The best -selling Canadian author Louise Penny was set to launch her new book, Black WolfOn stage at the Kennedy Center, but she canceled those plans in mid -February.

In a Recent Facebook postShe announced that she would not visit the United States and that she would instead take the launch of a book in Ottawa at the National Art Center.

“I hardly believe that I am saying this, but given that it is a constant threat to the unprotected trade war against Canada by the US president, I do not feel that they can enter the United States,” she wrote, adding that she hoped her US fans would come to Canadian events.
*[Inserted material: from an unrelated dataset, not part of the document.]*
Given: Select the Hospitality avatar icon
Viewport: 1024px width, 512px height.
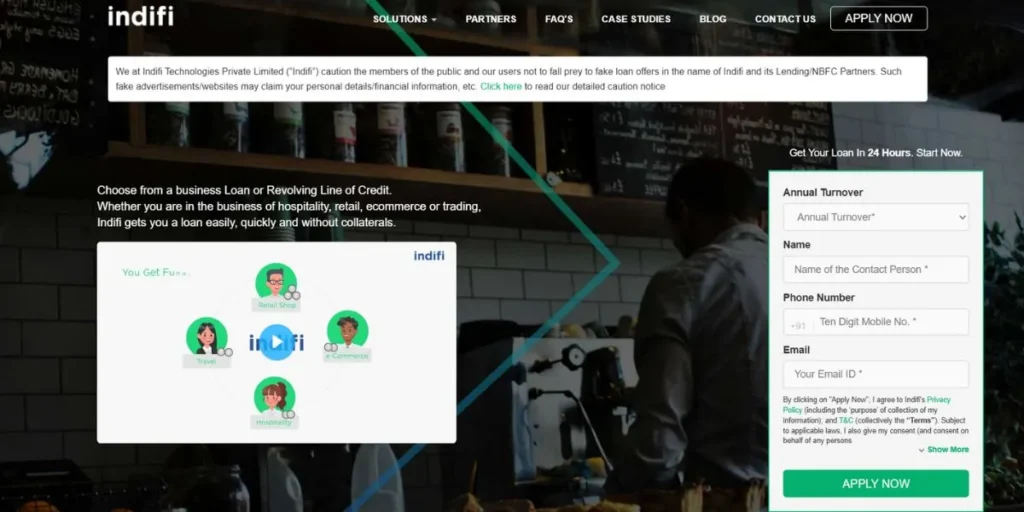Looking at the screenshot, I should click(274, 398).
The best -selling Canadian author Louise Penny said he was “a dream” to be invited to Kennedy Center to launch her new book, but despite this, she was an easy decision to cancel on the director. (Benjamin McAuley)

She said the cancellation of the Kennedy Center launched for her was an easy decision.

“I think it’s one of those who define moments for us as individuals,” she told CBC News during an interview from her home in Knowlton, Que.

Penny thinks Kennedy Center is changing as an attempt to Trump’s administration to suffocate artists and intellectuals who cannot agree with the president.

“What is the first Tirani doing when they take over power?” Penny asked. “They closed disagreement.”